_TASK MATERIAL_.
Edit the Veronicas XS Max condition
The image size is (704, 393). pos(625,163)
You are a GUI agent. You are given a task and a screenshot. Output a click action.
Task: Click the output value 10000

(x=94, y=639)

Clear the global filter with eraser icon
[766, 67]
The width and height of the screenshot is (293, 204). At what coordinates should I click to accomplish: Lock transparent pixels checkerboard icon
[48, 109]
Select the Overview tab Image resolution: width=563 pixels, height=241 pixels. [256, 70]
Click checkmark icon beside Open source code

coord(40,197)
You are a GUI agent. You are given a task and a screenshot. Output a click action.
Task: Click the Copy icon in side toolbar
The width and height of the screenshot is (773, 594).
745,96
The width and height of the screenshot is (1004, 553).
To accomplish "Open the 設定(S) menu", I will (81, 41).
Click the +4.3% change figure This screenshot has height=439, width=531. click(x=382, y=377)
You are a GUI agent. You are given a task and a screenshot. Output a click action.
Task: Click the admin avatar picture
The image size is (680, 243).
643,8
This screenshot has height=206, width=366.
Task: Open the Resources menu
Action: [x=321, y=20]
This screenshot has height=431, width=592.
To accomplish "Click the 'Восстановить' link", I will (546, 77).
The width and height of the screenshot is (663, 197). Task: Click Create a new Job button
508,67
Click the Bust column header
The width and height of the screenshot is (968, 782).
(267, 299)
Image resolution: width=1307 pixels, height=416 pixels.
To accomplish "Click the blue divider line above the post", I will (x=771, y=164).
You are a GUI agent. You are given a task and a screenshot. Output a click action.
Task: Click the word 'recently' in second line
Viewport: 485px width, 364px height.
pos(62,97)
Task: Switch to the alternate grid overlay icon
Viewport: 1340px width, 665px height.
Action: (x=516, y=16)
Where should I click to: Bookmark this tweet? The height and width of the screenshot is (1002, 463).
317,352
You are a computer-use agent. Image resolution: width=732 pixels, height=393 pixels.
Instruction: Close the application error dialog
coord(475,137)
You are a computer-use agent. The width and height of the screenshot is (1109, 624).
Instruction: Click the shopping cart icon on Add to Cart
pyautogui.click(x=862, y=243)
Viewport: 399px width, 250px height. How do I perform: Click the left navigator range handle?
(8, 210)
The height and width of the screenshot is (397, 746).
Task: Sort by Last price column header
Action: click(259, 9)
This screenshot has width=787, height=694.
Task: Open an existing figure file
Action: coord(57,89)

_PROBLEM TO WORK ON_.
Scan the records for the word "will". Copy each line where it turns up.

_SOLUTION_.
To accomplish "Open the 設定(S) menu", I will (81, 41).
To accomplish "Click the 'Восстановить' link", I will (546, 77).
To accomplish "Click the blue divider line above the post", I will (x=771, y=164).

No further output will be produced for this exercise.